2. Learned counsel for presenting the petitioner submitted follows.
Admittedly, on 7 May 1966 the respondent no. 1 published a notification
under section 4 of the Land Acquisition Act, 1894 for the purpose of
acquiring the said premises measuring about four cottahs seven Chittaks
fifteen square feet being known and numbered as premises No. 9, Colonel
Biswas Road, Kolkata 700019 for public purpose of accommodating Smt
Jahar Nihar Vidyapith (Girls' Higher Secondary). A declaration under section
6 of the Land Acquisition Act , 1894 was also published on 30 May 1968.
Admittedly, the First Land Acquisition Collector passed an award under
section 11 of the Act on 19 May 1977, after a span of nine years from the
date of publication of the aforesaid declaration. On 19 July 1977 the
Education Department, West Bengal purportedly issued a letter to
communicate their decision of dropping the land acquisition proceeding in
respect of the premises. In November 1979 Subodh Kumar Biswas, the
erstwhile owner of the premises, challenged the acquisition proceeding in a
writ petition. By an order dated 4 February 1981, a Division Bench of this
Court directed the respondent authority to provide facility under section 4
(1) of the Rehabilitation of Displaced Persons and Eviction of Persons in
Unauthorised Occupation of Land Act, 1951 and in return, the said Subodh
Biswas was directed to vacate the premises within a fortnight. However, no
such recommendation was ever made and the owner died at the said
premises on 6 January 1995. After his demise, his heirs sold the right, title
and interest in the said premises in favour of the petitioner herein. To the
utter shock and surprise of the petitioner, on 22 February 2012 the
respondent authority sent a communication to the petitioner and the
Secretary of the school that the premises was vested upon the State. Section
11 A of the Act of 1894 mandated that if the Collector did not make an
award under section 11 of the act within two years from the publication of
the declaration, the entire proceeding for acquisition would lapse. In the
present case, the proceeding had lapsed because of a delay of about nine
years in passing the award. On this, reliance was placed on State of U.P. &
Ors. Versus Rajeev Gupta, (1994) 5 SCC 698; Nahar Singh Vs. State of U.P.
& Ors., (1996) 1 SCC 434; Yusufbhai Noor Mohmed Naldolia versus State of
Gujarat & Ors, (1991) 4 SCC 756; M/s. Delhi Airtech Services Pvt. Ltd.

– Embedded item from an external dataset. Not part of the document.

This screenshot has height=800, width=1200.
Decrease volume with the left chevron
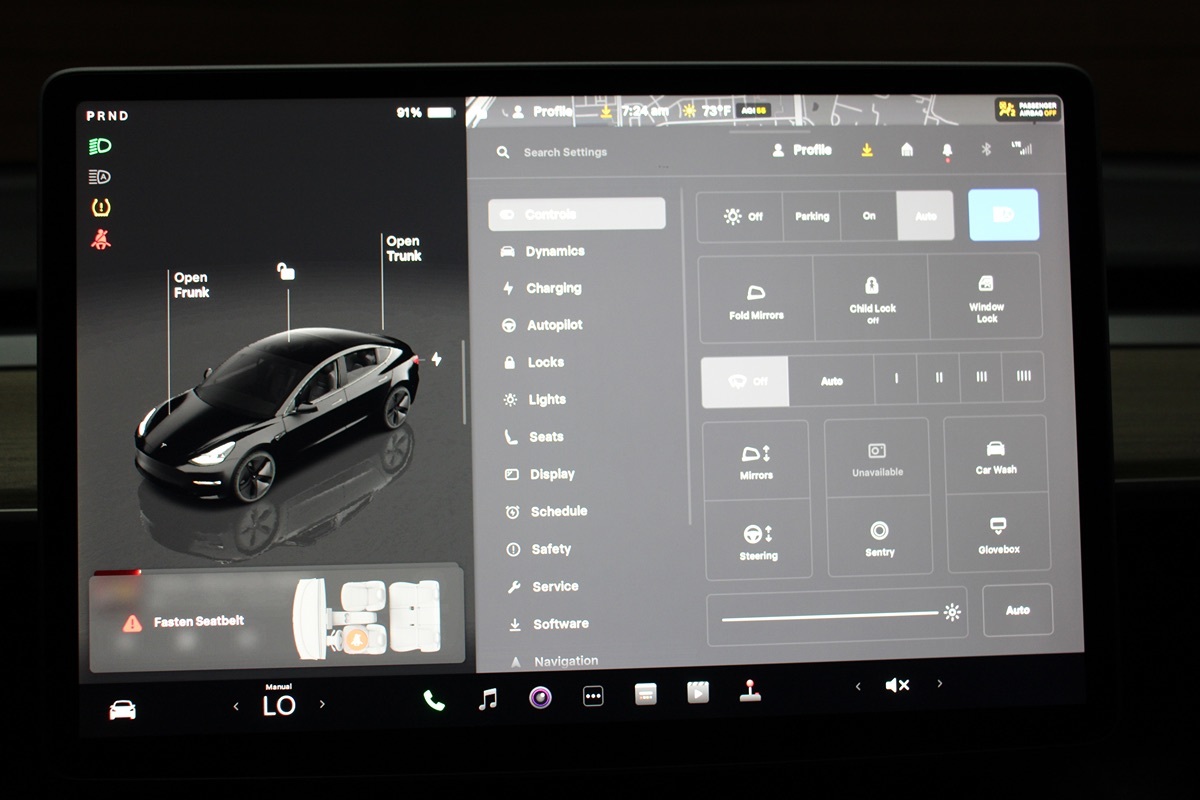point(857,686)
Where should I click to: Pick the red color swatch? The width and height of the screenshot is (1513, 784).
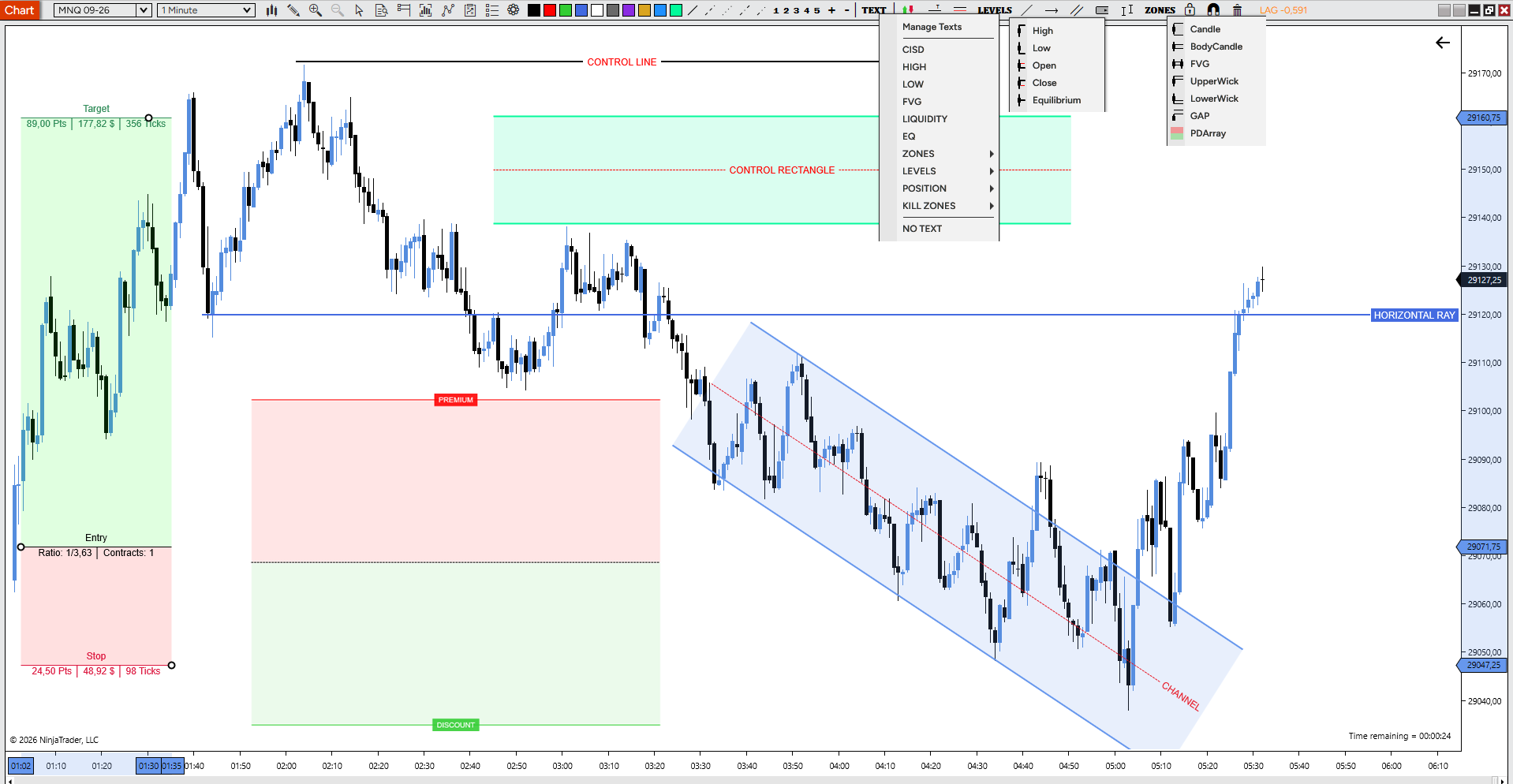(x=550, y=10)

Versus State of U.P. & anr. , MANU/SC/0329/1993; Rajveer Singh Bhatti &
Ors. Versus State of Hariyana & Ors., MANU/SC/0329/2009; Naganna &
Ors. Versus State of Karnataka, MANU/ICA/0434/1998. There was also a
violation of section 5A of the Act provided for granting an opportunity to any
person deprived of his land to oppose the acquisition. On this, reliance was
placed on Raghvir Singh Sherawat Versus State of Haryana, (2012) 1 SCC
792. The possession here was not taken as per section 16 of the said Act,
which mandated that when the Collector made an award under section 11,
he might take possession of the premises, which shall whereupon vest
absolutely on the State. Reliance was placed on Satyabadi Nayak Versus
State of Orissa, 1998 SCC Online Ori 113.

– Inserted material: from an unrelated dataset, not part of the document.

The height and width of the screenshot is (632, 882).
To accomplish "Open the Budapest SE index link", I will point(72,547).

3. Learned counsel representing the State submitted as follows. After
declaring the award in question, the First Land Acquisition Collector sent
the money to the Additional Special Land Acquisition Judge, First Court,
Alipore on 3 May 1978 and 11 July 1987, respectively and the possession
was handed over to the requiring body on 7 May 1993. Mutation of the
acquired land in favour of anyone, issuance of municipal tax receipt were
non-est in the eye of law. Against the notification under section 4 of the Act,
the erstwhile owner preferred a writ application which was rejected by this
Court on 27 November 1979. The appeal against the same was disposed of
with the order dated 4 February 1981. More interestingly, the petitioner
purchased the property in question by a conveyance dated 16 December
2008. Therefore, the writ petitioner was a subsequent purchaser after
publication of notice under section 4 of the said Act. So, he did not have any
right to challenge the notification under section 4 of the Land Acquisition
Act, 1894. On this, reliance was placed on Chandrasekaran & Anr. Versus
Administrative Officer & Anr., (2012) 12 SCC 133; Tika Ram versus State of
UP, (2009) 10 SCC 689. The sale of property after the issuance of notice
under section 4 did not confer upon such purchaser any title. At best, he
could claim compensation on the basis of his vendor's title. In Lila Ram
Versus Union of India, (1975) 2 SCC 547, it was held that any land
subsequent to section 4 notification did so at his peril. A notification under
section 4 was a notice to the public at large that the land in respect of which
it had been issued, was needed for public purpose. On this reliance was
placed on Sneha Prabhu versus State of U.P., (1996) 7 SCC 426. Once
vesting took place, a person who remained in possession was only a
trespasser. Reliance was placed on Fruit & Vegetable Marchants Union
Versus Delhi Improvement Trust, AIR 1957 SC 344.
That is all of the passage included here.